Педагогика "Исповеди", – скажем пока в самом общем виде, – может самоосуществиться только в активном отторгающем неприятии римской школы филигранно-словесной мишуры, за которой пусто и темно, потому что там без бога. Это тоже представляет Августин в своем исповедальном слове. Но слова по поводу пустых слов греко-римских авторов – одно, а слова по поводу главного Слова – текста священного Писания – совсем другое. Грамматико-аллегорические приемы истолкования текста должны быть взяты из старой школы, но пущены в дело совершенно иного свойства – приспособлены к христианско-экзегетическим нуждам новой эпохи, потому что волевое становление судьбы живо и наставнически значимо только в экзегетически сработанном, выпестованном, как дитя родимое, слове. Именно такой вот разработкой совершенно новой – в смысле цели – учебно-ученой филологии занялся Августин в своей "Христианской науке", создав собственную теорию иносказания, опершись при этом на учение стоиков о знаковой природе языка. Преобразовав, конечно, это учение: речь отныне, как утверждает "Христианская наука", будет существовать не для чувственной услады слуха, а для наслаждения ума, ибо подлинная речь есть глаголание смысла-духа, а не квазисмыслов пустых знаков ни о чем. Выучиться сдирать покровы иносказаний (но прежде, конечно, поняв их), дабы добраться до божественного Первосмысла, являющегося мерой всех вещей: камня, твари бессловесной, человека. Выучиться читать иносказания, но так научиться их читать, чтобы внять смыслу: выявить его в иносказательных приемах чтения. Чтобы понимать тексты таким вот смыслопостигающим образом, надо применить цикл школьных дисциплин к праведному, христианскому пользованию, не на основе отвержения греко-римской школы – напротив, на основе трансформирующего ее приятия: при этом одно дело то, что относится к жизни материальной, и совсем другое дело то, что относится к сферам откровения истинной – христианской – веры. И тогда красивое слово – хорошее слово, но хорошее не абсолютно, а лишь в той мере, в какой оно может помочь истине явить себя, определив и означив истинное бытие вещи, человеческого жеста, человеческой жизни, явленной в свете истины. Именно такую вот ученость и разрабатывает Августин в "Христианской науке".

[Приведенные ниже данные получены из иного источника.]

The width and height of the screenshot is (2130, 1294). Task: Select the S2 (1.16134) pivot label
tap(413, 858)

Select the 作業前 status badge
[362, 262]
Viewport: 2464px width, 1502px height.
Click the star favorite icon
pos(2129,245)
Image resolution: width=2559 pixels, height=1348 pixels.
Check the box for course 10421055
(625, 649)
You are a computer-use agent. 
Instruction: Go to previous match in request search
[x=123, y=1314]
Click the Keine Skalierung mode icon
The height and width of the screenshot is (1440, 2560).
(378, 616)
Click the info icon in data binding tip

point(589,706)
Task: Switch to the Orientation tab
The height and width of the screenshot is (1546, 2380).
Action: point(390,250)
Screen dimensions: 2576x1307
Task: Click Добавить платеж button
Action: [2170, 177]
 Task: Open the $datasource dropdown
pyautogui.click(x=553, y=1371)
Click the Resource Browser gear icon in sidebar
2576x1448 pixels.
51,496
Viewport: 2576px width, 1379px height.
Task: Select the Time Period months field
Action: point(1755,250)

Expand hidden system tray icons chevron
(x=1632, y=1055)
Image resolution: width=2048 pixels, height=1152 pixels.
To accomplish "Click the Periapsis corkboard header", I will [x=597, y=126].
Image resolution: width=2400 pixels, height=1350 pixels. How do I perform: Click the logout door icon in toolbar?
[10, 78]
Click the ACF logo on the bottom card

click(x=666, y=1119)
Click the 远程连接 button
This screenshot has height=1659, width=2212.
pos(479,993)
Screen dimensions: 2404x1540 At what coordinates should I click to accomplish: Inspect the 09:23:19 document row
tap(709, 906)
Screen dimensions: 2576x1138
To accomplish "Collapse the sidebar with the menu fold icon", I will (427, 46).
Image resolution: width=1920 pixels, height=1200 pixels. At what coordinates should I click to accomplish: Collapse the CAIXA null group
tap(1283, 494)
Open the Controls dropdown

Итак, Библия – так сказать, учебная книга, учебное пособие, притом единственное. Все иные книги – лишь пособия к правильному пониманию именно этого единственного пособия. При таком повороте дела на место античного физического космоса, гармонически согласованного целого, становится принципиально иначе устроенный макромир – единая цепь мировой истории (конечно же, как она дана в Библии). Вместо же греческого полиса человеческой микроструктуры мироздания – предстает микромир: жизнь человеческой души как отражение библейского макромира, божественно предопределенного хода мировых исторических событий. Именно в таком вот видении Августинова мира жив человек. И человечество тоже – как индивидуальное целое. Таково новое понимание истории, представленное в сочинении "О граде Божием". При этом захват Рима Аларихом (410 год) – не такая уж большая беда, если грядет "град божий", в коем вместо Цицерона будут читать Библию, а вместо многих богов поверят в одного. А мир и история этого мира движимы действием свободной воли (творца, но и человека, – в известных пределах, конечно). Ориентированность человеческой истории, общественной государственности на абсолют, на вечную истину ведет к "граду божиему". Если же ориентир иной, – смертно-земной, только человеческий, дела у такого "земного града" плохи: такое общество – "гибнущее" общество.

Концепция мировой истории у Августина – оптимистическая концепция. Поскольку жизнь мира (а значит, и жизнь человеческая) целесообразна, постольку траектория движения истории оптимистически определенна: от смерти к жизни, от бедственного, греховного бытия к бытию радостному, блаженному, от зла к благу – от града земного к граду божиему, небесному. Иначе: от настоящего (прошлого) к будущему, путь к которому – через церковь и с помощью церкви (а с нею и с помощью богословия, теологии как учебных предметов). Отсюда научение умению нацелить общественную (и личную тоже) практику человека на высветление с помощью этой практики Смысла при непременной опоре на религиозный авторитет: учителя, наставника, проповедника, святого, пророка.